Borders Hires Bankruptcy Lawyers to Help Restructure

Borders Group, the country’s second largest bookseller who has struggled in the face of a tough economy and competition from other major booksellers and media companies, has hired a team of bankruptcy lawyers to address its financial situation.

The Wall Street Journal reports that part of these bankruptcy lawyers’ job will be to keep the company “out of bankruptcy court,” according to sources that are close to the situation.

Borders is attempting to get $500 million in credit as it eyes a restructuring in the face of problems. Kasowitz, Benson, Torres & Friedman are the lawyer group who Borders has hired to work with this restructuring.

Payments stopped to big publishers and distributors last month. The result has been that publishers have stopped sending their merchandise.

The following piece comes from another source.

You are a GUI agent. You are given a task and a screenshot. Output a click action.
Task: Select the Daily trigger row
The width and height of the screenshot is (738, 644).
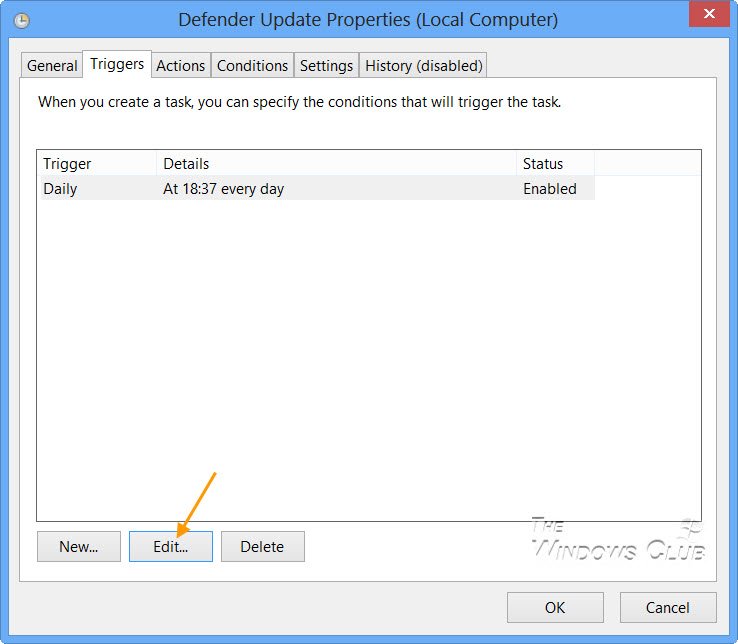click(x=316, y=188)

The bankruptcy lawyers who the company has brought on board will join a team of bankers as they work to avoid bankruptcy filing. The Wall Street Journal stated that a bankruptcy filing would be a worst-case scenario.

Conversations are taking place between Borders and publishers to convince publishers to allow the bookseller to defer payments. They have also been talking to a company that provides business capital about acquiring a new revolving credit facility to replace existing debt, according to the Wall Street Journal, and pump new capital into the company and repay some of the more than $200 million in debt that Borders is sitting on.

As Borders attempts to restructure the way that it does business in a rapidly changing and highly competitive marketplace, the company hopes to buy time with this infusion of new capital.  This process will, executives hope, take about 6 to 12 months during the restructuring.

Not all of Borders’ creditors are convinced. Some big publishers still aren’t buying into the restructuring plan after meeting with bankruptcy lawyers this week and learning more about them. Borders is hoping for cooperation from these publishers who supply their stores.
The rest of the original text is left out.